**Text excerpt**
Iran merger control

Firm News
March 16, 2022
Firm News
March 30, 2022
Merger Control Iran and two men are taiking togeyher

Produced in partnership with Asgari & Associates

A conversation with Anahita Asgari Fard, Managing Partner at regional law firm Asgari & Associates on key issues on merger control in Iran.

Table of Contents

1. Have there been any recent developments regarding the Iran merger control regime and are any updates / developments expected in the coming year? Are there any other ‘hot’ merger control issues in Iran?

Until 2007, Iran did not have a specific law containing the merger control concept rather than the law on the merger of Cooperative Companies which did not cover another type of companies. In 2007 The Act of Implementation of The Constitution’s Article 44 Policies (The Privatization Act) recognized the concept of the merger in article 1 (16). Merger control is the subject of articles 47 and 48. The Executive Instructions of Articles 47, 48, and 49 of the Privatization Act (The Merger Control Executive Instructions) was ratified in 2018.

As one of the major developments in the merger control regime of Iran, under article 53 of the privatization act, the Competition Council (the Council) was created to achieve the objectives of chapter 9, which is “Promoting Competition and Prohibiting Monopolies”. In recent years, the Council’s activities and its role in the Iranian economy is increasing exponentially.  According to article 62 of the Privatization Act, the Council is the only authority to probe anti-competition procedures and the responsibility to start an investigation on anti-competition procedures and make decisions. It will do that either itself or based on complaints raised by legal or real entities, including Prosecutor General or Local Prosecutor, State Audit Court, General Inspection Authorization, section adjustor, government-affiliated organizations, and institutions, guilds groups, the association of support for consumer rights and non-government organizations. The Executive Bylaw related to the Methods of Search and Investigation. Handling the Complaints and Enforcing the Decisions of the Council was approved in 2016.

In addition, to handle the professional, executive, and other affairs of the Council, the National Competitive Council has been formed to serve as an independent government institution.

Furthermore, article 105 of The Fifth 5 Year Development Plan (2012-2016), permitted the merger of companies to the extent that it does not cause centralization and monopoly. In other words, the merger activities that companies undertake should comply with the Competition Law ( Articles 43 to 84 of The Privatization Act ), instructions and regulations issued by the Competition Council, and must not contradict the principle of prohibition of monopolies.

The latest regulation concerning the merger control in Iran is the Bylaw on Article 15 of the Law on Maximum Use of Country’s Production Capacity ( The Law on Encouraging Cooperation’s of Companies ) 2021. This bylaw defines merger and joint venture as two methods of company’s extensions. . The objective of the bylaw is to protect and promote the establishment of merger and joint venture entities, by facilitating and obtaining financial credits and tax exemptions for such procedures. According to this bylaw, the merger of the companies in line with their articles of association, decision of the stakeholders, and other relevant regulations is permitted. To control such mergers, the law prohibits mergers that:

  • Such mergers cause centralization and monopoly per the Privatization Act.
  • When merging a General Partnership Company in a Private Joint Stock Company is against the rights of the shareholder of the General Partnership Company.

**Problem statement**
List every law, plan, or regulation that the text on Iran merger control pairs with a year or span of years, and give that year or span for each. The material after this point is not needed.

**Information supplied**

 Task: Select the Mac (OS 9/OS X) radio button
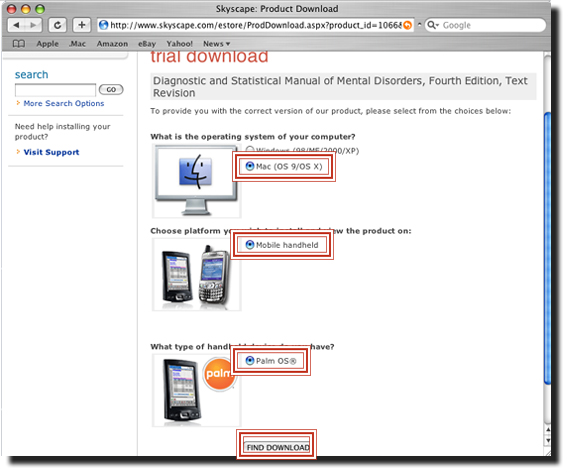pyautogui.click(x=250, y=166)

**Exercise solution**
- The Act of Implementation of The Constitution's Article 44 Policies (The Privatization Act): 2007
- The Executive Instructions of Articles 47, 48, and 49 of the Privatization Act (The Merger Control Executive Instructions): ratified in 2018
- The Executive Bylaw related to the Methods of Search and Investigation: approved in 2016
- The Fifth 5 Year Development Plan: 2012-2016
- The Bylaw on Article 15 of the Law on Maximum Use of Country's Production Capacity (The Law on Encouraging Cooperation's of Companies): 2021